予防接種法
予防接種法(よぼうせっしゅほう、昭和23年法律第68号)は、公衆衛生の観点から伝染のおそれがある疾病の発生・まん延を予防するためにワクチンの予防接種を行うとともに、予防接種による健康被害の迅速な救済を図ることを目的として制定された日本の法律である。1948年(昭和23年)6月30日に公布され、2020年1月現在までに、主要なものだけで6回の改正が行われている[注 1]。 予防接種には「定期接種」、「臨時接種」[2]、および「任意接種」[3]の3種類があり、このうち前二者(定期および臨時)が予防接種法とその関連法令で規定されている[3]。2020年1月現在、予防接種法および関連法令が定める予防接種の対象(以下「法定接種」と表記)は、A類疾病として14の感染症が、また接種努力義務がないB類疾病として2の感染症が定義されている[注 2]。これら法定接種の多くが乳幼児や児童を対象としており[3]、予防接種した者は、国・地方自治体からの全部あるいは一部費用補助が受けられる[5][6]。また法定接種によって副作用が生じた際には、予防接種法を根拠として被害者と家族に損害補償される健康被害救済制度が運用されている[7][5]。 予防接種が奏功して、日本における感染症の罹患者・死亡者数は1960年代以降に減少したものの[8]、その一方で予防接種による副作用も一部で見られ、国への損害賠償請求や合憲性を問う訴訟も複数件起こっている[9][10]。このような社会背景を受け、1948年成立当初の予防接種法は「罰則規定ありの義務接種」であったが、1976年には義務接種は維持しつつも罰則規定が外されると同時に、健康被害救済制度が整備された。1994年にはさらに強制力が緩和されて、定期接種は「努力義務」に改正されている[8]。この反動で各種接種率が年々低下し、感染症のぶり返し流行が問題となっている[11]。また世界の先進国と比較して、日本は新規ワクチンや混合ワクチンの導入が遅れる傾向にあることから、この問題は批判的に「ワクチン・ギャップ」とも呼ばれている[12][13]。 現在の予防接種法は、感染症の予防及び感染症の患者に対する医療に関する法律(1998年制定、旧・伝染病予防法や結核予防法などを統合)と補完関係にある[注 3]。感染症法は、罹患(またはその恐れのある)者に対して検査や入院勧告、就業制限などを課す施策の法的根拠となっている一方、予防接種法はこのような感染症が社会に広がらぬよう、予防の観点から制定されている[注 4]。 構成2020年1月時点での予防接種法は、以下の構成をとっている[19]。

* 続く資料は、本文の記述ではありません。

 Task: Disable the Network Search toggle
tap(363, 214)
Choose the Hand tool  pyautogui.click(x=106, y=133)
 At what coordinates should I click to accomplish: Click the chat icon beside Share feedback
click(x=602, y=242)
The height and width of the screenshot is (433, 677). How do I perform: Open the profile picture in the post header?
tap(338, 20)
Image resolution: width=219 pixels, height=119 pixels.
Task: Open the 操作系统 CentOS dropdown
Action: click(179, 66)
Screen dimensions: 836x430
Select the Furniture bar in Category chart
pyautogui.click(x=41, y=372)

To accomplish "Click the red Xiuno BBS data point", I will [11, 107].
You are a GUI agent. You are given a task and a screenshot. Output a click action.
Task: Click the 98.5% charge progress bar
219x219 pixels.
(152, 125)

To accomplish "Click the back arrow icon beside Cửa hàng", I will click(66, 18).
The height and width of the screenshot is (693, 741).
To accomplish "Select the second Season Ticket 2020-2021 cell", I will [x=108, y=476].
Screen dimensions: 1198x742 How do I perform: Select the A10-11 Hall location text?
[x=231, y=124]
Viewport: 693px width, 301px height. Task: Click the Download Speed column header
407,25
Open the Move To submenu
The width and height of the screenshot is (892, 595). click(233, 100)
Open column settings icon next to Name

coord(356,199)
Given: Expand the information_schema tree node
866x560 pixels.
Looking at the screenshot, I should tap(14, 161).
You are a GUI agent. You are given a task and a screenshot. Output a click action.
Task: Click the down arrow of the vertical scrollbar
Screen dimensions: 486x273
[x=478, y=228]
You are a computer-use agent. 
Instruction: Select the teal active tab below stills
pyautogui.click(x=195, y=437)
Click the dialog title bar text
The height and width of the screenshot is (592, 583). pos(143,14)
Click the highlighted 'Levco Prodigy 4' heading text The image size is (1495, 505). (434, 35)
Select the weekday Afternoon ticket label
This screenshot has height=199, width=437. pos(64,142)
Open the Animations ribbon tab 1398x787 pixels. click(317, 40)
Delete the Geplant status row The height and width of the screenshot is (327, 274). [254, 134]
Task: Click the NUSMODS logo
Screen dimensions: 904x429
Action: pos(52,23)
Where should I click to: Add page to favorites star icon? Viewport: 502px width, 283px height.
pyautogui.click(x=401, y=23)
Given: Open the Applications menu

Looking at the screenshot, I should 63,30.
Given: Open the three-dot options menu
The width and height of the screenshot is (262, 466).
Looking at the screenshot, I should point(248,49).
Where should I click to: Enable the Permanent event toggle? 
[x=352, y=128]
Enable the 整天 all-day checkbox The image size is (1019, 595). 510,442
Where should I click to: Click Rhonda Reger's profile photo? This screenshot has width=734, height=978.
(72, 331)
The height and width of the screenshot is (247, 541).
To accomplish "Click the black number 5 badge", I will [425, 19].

予防接種の対象予防接種の対象となる疾病は、主に予防接種法の第2条[2]で定めるほか、内閣が制定する政令である「予防接種法施行令」(昭和23年政令第197号)の第1条[4]にて別途定めることができる。対象者および対象年齢は本法に記載が無く、施行令によって規定されている[4]。対象疾病は以下の通り、A類とB類に分類されている[6]。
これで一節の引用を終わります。